Screen sharing would suck with an ultra wide.
It does, but it depends on the tool. Zoom lets you simply draw a rectangle which will be shared, I typically select 2/3 of my screen. It’s great when all have the same screen though.
I use a Ultrawide as my main monitor, a 1440p vertical one on the right and 2 portable 15" 1080p under the Ultrawide.
When I need to share, I share one of the 15". I keep my notes and the call on my Ultrawide. I think it’s a great setup.
But if you don’t want as many monitors, for sure 2x 16:9 is much better than 1x 21:9 or even 1x 32:9.
I set up my wife with a single 39" ultra wide instead of two separate monitors and it lets you use two cables so each half of the display acts as it’s own unit. Then it’s like having two monitors without a seam in the middle and doesn’t take over the whole desk. I use two 43" 4k monitors side by side in the same way as you though and definitely prefer that.
You’re dangerously close to the edge there bud, what’s your plan B when that starts to overflow huh?
Buy a second monitor with the same space
Type aliasing in java could have saved us from the current pixel shortage, but at least kotlin is giving us a cheaper path forward.
that’s some serious chaining lol
LOL, that said. The BEST thing I ever bought when WFH started was a 4k monitor.
The extra screen real estate is amazing
…and that, kids, is why java has this thing called imports
Imports wouldn’t help. It’s setters with a ton of chained getters
Mostly they’re all the same up to the last one or two methods - just set the common part as a variable?
Definitely. I’m pretty sure they modified the code to look as bad as possible just to take the photo though. You can clearly see all the lines are marked as modified in the gutter.
It’s also a good way to potentially multiply your query costs and slow down the function, while introducing possible inconsistencies if the objects are modified between the first and last time they are requested.
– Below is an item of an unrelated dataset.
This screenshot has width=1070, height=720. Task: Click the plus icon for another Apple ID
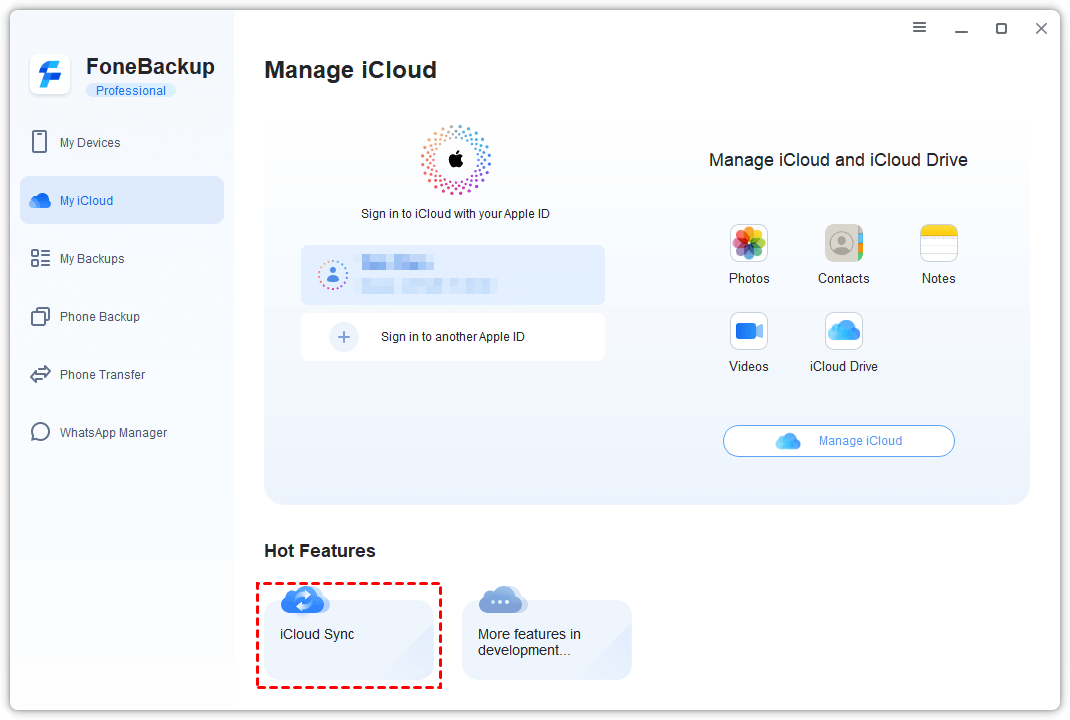coord(344,337)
This is the best answer… Or the outer classes being delegated access to the inner ones and so on, like an onion.
I wonder if this is one of the situations that Kotlin delegated parameters were designed to handle? (I’m new to Kotlin and still don’t understand that “by” construct there)
Oh come on, first time I actually want someone to post a link for an “ad” and not one in sight
I’m using this one, highly recommend it! 240hz refresh rate, HDR, perfect for coding and gaming. Don’t know if it’s the exact same as the one in OP’s pic, but same concept for sure.
https://www.samsung.com/us/computing/monitors/gaming/49–odyssey-g95na-gaming-dqhd-led-monitor-ls49ag952nnxza/I’ve bought one and sent it back again. I felt like I’m not utilizing most of the space since I had to move my head too much to see windows on either side.
I’m now using two 4k Screens. In in the middle and one to the side, but rotates by 90 degrees. Can recommend that. Though for gaming… I can imagine it there.
Personal preference I guess.
Oh yeah, it was brutal to play Apex on initially, but eventually you relearn where your eye needs to dart to to see your health and stuff and it gets a lot easier.
Then you learn how to process all that peripheral information and nobody can sneak up on you ever again lol.
For java programmers afraid of explicitly allocating any varables
AbstractInitiatorFactoryDelegateVisitorFactory
What Dart looks like when written by ActionScript programmers
I used it with the default formater built in lsp, and it used so much space…
Yeah, better use the linter too, that way it’s limited to 80 characters
Will nobody comment on the level of indentation? It looks like 10 leves deep.